The samples were assessed as described previously [88] . Briefly, samples were lyophilized and subsequently dissolved in a DIGE lysis buffer (30 mM Tris, 7M Urea, 2M Thiourea, 4% CHAPS (3-[(3-Cholamidopropyl)-dimethylammonio]-1-propansulfonat Hydrate)). Subsequently, protein samples were precipitated with the trichloroacetic acid (TCA)-like ReadyPrep 2-D Cleanup Kit (Bio-Rad Laboratories, Hercules, CA, USA) as specified by the manufacturer. Total protein concentration was determined in quadruples using the fluorescence-based EZQ Protein Quantitation Kit (Life Technologies, Carlsbad, CA, USA) according to the manufacturer's protocol.

After labeling the protein samples with the fluorescence-based Refraction-2D Labelling Kit (NH DyeAGNOSTIC, Germany), proteins were diluted with rehydration sample buffer (7 M urea, 2 M thiourea, 2% (w/v) CHAPS, 2% (v/v) carrier ampholytes (pH 4-7) and bromophenol blue) and applied to immobilized pH gradient (IPG) gel strips, with a pH range 4-7 (Immobiline DryStrip pH 4-7, 24 cm, linear, GE Healthcare, Chicago, IL, USA). Isoelectric focusing (IEF) was carried out in a Protean i12 IEF cell (Bio-Rad Laboratories, USA) at 20 • C reaching approximately 57,700 Vh. The horizontal second dimension (HPE FlatTop Tower, SERVA Electrophoresis, Heidelberg, Germany) was carried out by sodium dodecyl sulfate-polyacrylamide gel electrophoresis (SDS-PAGE) on 12.5% acrylamide gels (2DHPE Large Gel NF 12.5% Kit, 0.65 × 200 × 255 mm, SERVA Electrophoresis, Heidelberg, Germany).
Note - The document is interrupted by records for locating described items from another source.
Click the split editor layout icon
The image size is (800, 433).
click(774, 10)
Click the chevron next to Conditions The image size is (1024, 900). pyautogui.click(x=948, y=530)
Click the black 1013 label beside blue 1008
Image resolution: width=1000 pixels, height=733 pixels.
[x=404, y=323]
Electrophoresis was performed with 1500 V for 4 h 50 min reaching approximately 3400 Vh.

Gel image acquisition was performed using the Typhoon FLA 9000 laser scanner (GE Healthcare, UK). Subsequently, protein spots were evaluated using the software Progenesis SameSpots (Nonlinear Dynamics, Newcastle upon Tyne, UK, v4.1). The analysis included protein spot detection, background subtraction, and relative quantification.

The sample preparation for mass spectrometry analysis was performed with a filter aided sample preparation (FASP) protocol [89] . Briefly, 100 µg samples diluted in 200 µL 8M uric acid in 0.1 M Tris-HCL (UA) were added to filter columns (30 k, AmiconUltra, Merck, Darmstadt, Germany) and centrifuged at RT, 14,000× g for 15 min. Additional 200 µL UA was added to the filter column and repeatedly centrifuged. After discarding the eluate, 100 µL 0.05 M IAA (solubilized in UA) was added to the filter column and incubated in the dark at RT for 20 min. The column was washed two times with UA before 100 µL 0.05 M ammonium bicarbonate (ABC) buffer was added to the columns and centrifugation at RT, 14,000× g for 10 min, twice. Next, 40 µL trypsin in ABC (enzyme:protein ratio 1:100) was added and left for incubation in a humid chamber at 37 • C overnight. The columns were centrifuged at RT (14,000× g for 10 min) before 40 µL of ABC were added. Finally, the filtrate was collected, lyophilized, and stored at −20 • C after centrifugation at 14,000× g for 10 min.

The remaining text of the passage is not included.